On ne va pas se le cacher, Louis De Mieulle, petit frenchy parti vivre outre-Atlantique, n'a pas choisi la voie de la facilité pour son premier album solo. Amateurs de chansonnettes, de mélodies limpides ou de riffs bien gras, votre lecture s'arrête ici. Le reste ne vous intéressera pas.
Non, pour apprécier "Defense Mechanisms", il faut avoir l'oreille aventureuse et le goût du bizarre. Aimer les libertés, les grands espaces, les musiques qui évoluent sans cadre, les breaks rythmiques insolites, les boucles entêtantes, les dissonances parfois, bien que rares. La musique reste indescriptible (le disque est entièrement instrumental), fusion entre jazz, free jazz, jazz-rock, avant-garde et musique sérielle pour les lignes principales. Une musique qui vous remplit la tête d'images, si vous n'avez pas fui avant la fin du premier morceau. Une musique qui a un curieux pouvoir apaisant malgré l'enchainement de ses rythmes syncopés, l'ostinato de certains passages, ses fougues bruitistes et une complexité d'écriture avérée.
Pour exemple, 'Electric Cell Mutations' est décrit par l'auteur comme l'évolution des motifs par inversion, augmentation, superposition dans un processus intellectuel et géométrique. Le profane entendra une musique débridée et évolutive qui finit par se structurer autour des arabesques élégantes du piano. Un titre qui ressemble par certains côtés à Hatfield And The North. Il faut dire que Louis de Mieulle a de solides références : diplômé en composition classique du Conservatoire National de Paris, de l'école de jazz American School Of Modern Music et du Berklee College of Music à Boston, un pédigrée qui inspire le respect. Pour l'accompagner, Matt Garstka qui joue de la batterie depuis l'âge de huit ans et Casimir Liberski, pianiste de jazz précoce et doué.
Avec un tel casting, on se doute que la musique est tout sauf simpliste. La virtuosité est de rigueur mais, loin de se perdre dans un onanisme musical de mauvais aloi, le trio emmène l'auditeur aux confins du rêve dans un voyage musical inspiré et dépaysant. Certes, certaines longueurs ne sont pas évitées et quelques passages ardus nécessitent de la persévérance. Mais si les mélodies sont difficilement mémorisables, l'écoute reste agréable grâce à la fluidité des lignes mélodiques et la chaleur de l'interprétation.
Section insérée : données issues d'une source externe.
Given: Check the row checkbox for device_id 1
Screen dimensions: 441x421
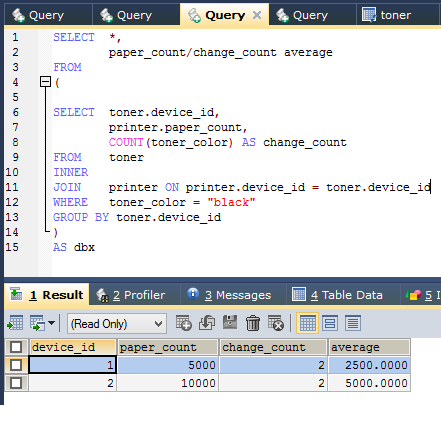Looking at the screenshot, I should pyautogui.click(x=16, y=365).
En dépit de toutes ses qualités, "Defense Mechanisms" reste un album à réserver aux amateurs de jazz, de jazz rock ou aux assoiffés de virtuosité. Ceux-là, et ceux-là seulement, auront la patience nécessaire pour décoder les arcanes labyrinthiques d'une musique souvent déroutante qui n'oublie cependant pas d'être somptueuse.